Could you write out the opening lines of the data, word for word, stopping after the line that contains "Task: Click the large Typora"?

#### MATERIAL FOR THE TASK

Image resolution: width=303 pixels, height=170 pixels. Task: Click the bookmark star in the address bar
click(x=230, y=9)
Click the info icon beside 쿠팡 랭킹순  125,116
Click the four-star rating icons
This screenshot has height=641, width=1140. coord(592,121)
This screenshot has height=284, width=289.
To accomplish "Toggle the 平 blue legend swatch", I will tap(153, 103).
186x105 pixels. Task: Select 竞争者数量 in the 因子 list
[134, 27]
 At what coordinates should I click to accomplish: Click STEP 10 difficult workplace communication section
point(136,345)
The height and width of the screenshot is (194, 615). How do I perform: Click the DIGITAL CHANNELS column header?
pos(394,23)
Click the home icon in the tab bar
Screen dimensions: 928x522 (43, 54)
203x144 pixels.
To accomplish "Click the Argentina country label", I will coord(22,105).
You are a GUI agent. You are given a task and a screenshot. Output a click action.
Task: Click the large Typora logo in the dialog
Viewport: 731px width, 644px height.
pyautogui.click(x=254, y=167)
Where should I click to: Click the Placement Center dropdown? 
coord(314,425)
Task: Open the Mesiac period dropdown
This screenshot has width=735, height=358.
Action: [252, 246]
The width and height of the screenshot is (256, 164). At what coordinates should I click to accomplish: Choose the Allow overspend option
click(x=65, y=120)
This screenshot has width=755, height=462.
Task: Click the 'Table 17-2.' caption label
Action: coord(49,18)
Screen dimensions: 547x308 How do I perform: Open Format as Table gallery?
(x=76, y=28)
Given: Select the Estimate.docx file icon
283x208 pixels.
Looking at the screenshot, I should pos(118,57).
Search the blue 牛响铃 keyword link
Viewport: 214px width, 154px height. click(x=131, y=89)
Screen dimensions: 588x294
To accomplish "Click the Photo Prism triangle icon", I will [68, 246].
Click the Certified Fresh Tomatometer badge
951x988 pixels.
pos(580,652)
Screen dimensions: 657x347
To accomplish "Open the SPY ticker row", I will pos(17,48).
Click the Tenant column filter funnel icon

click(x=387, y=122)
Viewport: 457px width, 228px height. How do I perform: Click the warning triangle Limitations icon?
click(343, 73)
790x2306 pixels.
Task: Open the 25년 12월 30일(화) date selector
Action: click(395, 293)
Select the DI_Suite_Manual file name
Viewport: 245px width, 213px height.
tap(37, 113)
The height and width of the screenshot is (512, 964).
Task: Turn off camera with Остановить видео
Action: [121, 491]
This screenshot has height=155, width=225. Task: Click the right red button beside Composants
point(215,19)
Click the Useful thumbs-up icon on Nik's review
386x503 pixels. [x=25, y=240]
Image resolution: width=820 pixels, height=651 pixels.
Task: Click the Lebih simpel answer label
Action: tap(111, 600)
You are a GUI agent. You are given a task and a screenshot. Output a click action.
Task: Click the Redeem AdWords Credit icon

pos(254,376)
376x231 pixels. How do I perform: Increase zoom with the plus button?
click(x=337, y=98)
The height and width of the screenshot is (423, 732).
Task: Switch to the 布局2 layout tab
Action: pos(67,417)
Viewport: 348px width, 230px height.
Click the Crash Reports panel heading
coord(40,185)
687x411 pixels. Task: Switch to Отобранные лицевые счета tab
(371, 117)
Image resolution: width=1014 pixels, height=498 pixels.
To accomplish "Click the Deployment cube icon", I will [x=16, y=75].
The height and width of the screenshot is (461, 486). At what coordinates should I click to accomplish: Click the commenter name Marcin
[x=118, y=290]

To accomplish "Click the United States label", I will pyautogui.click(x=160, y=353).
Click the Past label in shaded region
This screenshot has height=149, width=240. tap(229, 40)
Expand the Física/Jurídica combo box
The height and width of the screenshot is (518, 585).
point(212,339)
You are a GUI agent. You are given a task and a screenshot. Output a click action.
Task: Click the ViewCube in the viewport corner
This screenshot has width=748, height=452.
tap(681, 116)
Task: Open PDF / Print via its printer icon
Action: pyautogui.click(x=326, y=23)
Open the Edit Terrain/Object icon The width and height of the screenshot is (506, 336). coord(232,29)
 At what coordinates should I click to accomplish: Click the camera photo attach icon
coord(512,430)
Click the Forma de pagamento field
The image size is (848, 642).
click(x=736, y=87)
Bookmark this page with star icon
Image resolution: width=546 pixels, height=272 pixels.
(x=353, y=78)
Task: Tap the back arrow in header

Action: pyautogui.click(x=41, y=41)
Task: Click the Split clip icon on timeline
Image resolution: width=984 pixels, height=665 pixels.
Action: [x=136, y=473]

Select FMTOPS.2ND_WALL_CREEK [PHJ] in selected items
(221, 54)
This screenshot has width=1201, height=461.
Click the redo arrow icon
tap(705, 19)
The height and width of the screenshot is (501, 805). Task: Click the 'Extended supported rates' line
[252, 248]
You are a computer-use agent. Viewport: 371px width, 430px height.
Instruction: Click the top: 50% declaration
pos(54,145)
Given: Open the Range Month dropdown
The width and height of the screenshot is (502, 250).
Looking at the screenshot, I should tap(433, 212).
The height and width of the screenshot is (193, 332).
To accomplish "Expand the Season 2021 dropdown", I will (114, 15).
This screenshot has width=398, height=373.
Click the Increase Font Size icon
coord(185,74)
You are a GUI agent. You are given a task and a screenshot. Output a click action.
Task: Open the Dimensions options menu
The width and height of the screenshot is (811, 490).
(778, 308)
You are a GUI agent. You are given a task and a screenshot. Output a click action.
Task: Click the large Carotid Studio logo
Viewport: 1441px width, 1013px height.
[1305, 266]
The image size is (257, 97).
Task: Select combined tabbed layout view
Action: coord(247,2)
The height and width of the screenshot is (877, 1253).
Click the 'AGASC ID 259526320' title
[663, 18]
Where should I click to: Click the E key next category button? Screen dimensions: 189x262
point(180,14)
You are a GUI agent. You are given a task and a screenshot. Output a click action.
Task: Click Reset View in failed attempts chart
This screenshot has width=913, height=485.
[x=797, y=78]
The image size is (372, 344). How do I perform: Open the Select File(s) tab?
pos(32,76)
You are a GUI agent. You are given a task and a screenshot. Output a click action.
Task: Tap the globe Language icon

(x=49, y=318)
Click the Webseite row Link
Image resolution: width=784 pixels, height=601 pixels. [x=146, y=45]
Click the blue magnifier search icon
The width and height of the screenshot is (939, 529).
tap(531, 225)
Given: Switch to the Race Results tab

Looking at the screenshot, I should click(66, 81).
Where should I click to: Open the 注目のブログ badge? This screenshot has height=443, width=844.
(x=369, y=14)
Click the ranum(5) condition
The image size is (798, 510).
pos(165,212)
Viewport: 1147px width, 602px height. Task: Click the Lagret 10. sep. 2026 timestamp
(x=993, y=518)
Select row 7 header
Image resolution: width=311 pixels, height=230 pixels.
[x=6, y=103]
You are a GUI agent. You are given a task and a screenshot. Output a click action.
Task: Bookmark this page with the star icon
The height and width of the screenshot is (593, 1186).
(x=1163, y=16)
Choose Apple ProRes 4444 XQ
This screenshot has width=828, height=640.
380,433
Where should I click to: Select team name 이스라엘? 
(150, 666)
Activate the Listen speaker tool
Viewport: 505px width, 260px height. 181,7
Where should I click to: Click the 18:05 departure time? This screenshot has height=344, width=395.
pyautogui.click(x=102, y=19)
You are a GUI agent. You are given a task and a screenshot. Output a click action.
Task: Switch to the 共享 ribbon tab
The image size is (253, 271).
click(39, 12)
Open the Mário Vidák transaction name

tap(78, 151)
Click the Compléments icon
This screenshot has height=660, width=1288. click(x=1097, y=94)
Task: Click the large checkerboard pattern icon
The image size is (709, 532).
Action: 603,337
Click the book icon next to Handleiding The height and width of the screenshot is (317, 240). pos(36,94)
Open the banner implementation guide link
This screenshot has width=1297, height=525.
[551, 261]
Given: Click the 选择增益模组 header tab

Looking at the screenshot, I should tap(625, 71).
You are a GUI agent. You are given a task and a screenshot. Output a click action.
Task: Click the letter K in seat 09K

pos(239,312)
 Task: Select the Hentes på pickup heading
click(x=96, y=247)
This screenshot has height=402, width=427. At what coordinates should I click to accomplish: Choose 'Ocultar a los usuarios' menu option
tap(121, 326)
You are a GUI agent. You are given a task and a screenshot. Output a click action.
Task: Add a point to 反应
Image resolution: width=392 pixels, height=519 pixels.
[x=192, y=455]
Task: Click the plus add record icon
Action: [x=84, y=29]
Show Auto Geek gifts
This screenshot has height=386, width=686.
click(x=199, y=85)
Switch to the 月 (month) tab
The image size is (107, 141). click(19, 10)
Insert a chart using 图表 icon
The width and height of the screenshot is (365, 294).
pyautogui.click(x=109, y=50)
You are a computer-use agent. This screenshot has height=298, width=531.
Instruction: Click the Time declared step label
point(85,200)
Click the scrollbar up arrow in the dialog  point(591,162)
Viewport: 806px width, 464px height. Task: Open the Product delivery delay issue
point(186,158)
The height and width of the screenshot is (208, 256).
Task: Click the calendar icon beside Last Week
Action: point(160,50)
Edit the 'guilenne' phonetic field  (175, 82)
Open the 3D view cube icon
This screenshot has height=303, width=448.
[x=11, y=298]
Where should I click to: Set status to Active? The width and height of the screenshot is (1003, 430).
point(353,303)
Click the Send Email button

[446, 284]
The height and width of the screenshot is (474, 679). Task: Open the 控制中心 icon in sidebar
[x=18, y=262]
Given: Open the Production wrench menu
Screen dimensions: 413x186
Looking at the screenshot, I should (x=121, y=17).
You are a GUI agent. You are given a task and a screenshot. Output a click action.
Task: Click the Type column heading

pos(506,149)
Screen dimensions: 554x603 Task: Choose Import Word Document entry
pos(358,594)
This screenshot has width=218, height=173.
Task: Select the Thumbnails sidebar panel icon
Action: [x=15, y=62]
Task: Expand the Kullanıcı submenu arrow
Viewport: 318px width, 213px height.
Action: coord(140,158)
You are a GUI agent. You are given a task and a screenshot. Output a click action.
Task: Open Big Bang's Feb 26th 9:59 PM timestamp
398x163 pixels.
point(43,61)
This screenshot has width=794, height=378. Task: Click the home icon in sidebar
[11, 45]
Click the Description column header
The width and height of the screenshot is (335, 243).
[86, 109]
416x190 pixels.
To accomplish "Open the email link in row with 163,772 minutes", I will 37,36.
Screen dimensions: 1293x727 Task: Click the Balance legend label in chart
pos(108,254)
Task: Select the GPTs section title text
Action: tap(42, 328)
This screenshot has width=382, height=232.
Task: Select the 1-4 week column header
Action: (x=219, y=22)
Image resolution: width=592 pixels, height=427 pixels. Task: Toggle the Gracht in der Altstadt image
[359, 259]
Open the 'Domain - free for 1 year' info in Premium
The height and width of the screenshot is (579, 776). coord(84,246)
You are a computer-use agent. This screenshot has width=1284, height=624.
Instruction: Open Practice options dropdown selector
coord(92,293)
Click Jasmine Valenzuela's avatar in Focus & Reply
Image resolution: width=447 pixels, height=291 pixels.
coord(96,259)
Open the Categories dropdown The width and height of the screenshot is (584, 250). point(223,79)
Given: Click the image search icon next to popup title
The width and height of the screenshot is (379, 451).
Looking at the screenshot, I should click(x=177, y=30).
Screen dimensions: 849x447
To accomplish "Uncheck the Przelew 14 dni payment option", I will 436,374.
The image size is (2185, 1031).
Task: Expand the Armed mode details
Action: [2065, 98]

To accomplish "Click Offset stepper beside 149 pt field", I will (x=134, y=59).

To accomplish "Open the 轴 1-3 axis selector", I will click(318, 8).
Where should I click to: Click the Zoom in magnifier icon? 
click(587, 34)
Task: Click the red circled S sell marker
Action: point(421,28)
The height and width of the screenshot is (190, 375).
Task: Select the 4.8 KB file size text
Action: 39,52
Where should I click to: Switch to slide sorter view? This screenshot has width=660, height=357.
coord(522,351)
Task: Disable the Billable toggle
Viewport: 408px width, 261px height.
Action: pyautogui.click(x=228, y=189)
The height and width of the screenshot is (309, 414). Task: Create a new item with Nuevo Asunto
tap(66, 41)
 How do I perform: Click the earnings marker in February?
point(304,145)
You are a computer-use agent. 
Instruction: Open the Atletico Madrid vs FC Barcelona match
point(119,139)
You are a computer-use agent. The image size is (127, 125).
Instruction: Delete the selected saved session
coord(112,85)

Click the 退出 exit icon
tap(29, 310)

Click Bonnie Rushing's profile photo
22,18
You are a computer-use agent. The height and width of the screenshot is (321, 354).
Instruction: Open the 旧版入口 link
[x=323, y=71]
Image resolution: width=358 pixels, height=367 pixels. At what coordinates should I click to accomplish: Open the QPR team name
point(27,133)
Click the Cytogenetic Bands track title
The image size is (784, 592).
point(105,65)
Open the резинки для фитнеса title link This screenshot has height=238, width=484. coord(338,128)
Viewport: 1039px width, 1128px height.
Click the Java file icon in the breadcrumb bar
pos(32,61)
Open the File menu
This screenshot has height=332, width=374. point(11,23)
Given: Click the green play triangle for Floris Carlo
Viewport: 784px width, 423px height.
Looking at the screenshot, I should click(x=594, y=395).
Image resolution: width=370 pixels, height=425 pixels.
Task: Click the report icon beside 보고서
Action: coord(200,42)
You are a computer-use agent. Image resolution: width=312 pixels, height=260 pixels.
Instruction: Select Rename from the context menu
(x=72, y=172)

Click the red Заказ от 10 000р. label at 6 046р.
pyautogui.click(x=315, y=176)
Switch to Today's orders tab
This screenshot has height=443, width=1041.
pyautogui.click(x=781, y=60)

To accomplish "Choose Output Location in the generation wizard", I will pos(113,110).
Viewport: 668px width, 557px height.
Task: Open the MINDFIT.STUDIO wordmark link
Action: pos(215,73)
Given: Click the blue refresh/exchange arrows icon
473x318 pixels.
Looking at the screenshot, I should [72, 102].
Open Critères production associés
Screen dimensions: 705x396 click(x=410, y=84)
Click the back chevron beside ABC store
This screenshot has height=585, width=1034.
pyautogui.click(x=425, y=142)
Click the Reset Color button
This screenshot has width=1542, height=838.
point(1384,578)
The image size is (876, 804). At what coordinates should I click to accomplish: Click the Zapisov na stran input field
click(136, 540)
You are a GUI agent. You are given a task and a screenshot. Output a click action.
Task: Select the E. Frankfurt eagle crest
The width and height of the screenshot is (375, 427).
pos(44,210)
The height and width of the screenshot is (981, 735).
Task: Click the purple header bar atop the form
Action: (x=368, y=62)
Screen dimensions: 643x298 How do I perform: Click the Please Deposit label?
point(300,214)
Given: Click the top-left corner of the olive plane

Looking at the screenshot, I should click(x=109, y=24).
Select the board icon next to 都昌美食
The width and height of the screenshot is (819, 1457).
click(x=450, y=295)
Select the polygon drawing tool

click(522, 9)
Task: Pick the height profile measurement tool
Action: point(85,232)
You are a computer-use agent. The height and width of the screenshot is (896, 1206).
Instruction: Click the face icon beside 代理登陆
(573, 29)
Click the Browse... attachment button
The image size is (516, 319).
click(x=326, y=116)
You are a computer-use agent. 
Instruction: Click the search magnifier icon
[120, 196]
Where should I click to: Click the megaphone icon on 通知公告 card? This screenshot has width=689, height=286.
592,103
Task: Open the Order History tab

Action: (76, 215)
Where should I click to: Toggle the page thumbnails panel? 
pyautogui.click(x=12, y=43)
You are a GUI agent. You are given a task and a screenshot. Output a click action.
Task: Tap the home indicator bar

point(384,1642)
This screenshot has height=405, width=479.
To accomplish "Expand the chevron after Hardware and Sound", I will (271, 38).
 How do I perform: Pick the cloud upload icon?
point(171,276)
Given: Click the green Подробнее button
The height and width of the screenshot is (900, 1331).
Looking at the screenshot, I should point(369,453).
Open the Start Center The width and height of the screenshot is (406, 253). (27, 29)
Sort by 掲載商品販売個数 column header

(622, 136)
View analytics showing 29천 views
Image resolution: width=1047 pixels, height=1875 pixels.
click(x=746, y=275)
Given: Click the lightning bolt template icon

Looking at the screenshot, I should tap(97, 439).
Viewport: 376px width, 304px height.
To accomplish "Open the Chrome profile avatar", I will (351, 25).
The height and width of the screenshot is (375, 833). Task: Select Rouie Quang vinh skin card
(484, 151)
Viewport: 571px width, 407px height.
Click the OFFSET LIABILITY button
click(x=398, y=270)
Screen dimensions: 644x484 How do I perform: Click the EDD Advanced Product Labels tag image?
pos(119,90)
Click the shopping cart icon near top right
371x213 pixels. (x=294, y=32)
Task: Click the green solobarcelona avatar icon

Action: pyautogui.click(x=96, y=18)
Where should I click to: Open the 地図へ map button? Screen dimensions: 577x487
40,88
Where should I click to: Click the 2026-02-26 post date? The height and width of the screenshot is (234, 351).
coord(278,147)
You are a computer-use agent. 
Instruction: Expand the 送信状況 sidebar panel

########

SOLUTION TO THIS EXERCISE
Image resolution: width=303 pixels, height=170 pixels. Task: Click the bookmark star in the address bar
click(x=230, y=9)
Click the info icon beside 쿠팡 랭킹순  125,116
Click the four-star rating icons
This screenshot has height=641, width=1140. coord(592,121)
This screenshot has height=284, width=289.
To accomplish "Toggle the 平 blue legend swatch", I will tap(153, 103).
186x105 pixels. Task: Select 竞争者数量 in the 因子 list
[134, 27]
 At what coordinates should I click to accomplish: Click STEP 10 difficult workplace communication section
point(136,345)
The height and width of the screenshot is (194, 615). How do I perform: Click the DIGITAL CHANNELS column header?
pos(394,23)
Click the home icon in the tab bar
Screen dimensions: 928x522 (43, 54)
203x144 pixels.
To accomplish "Click the Argentina country label", I will coord(22,105).
You are a GUI agent. You are given a task and a screenshot. Output a click action.
Task: Click the large Typora logo in the dialog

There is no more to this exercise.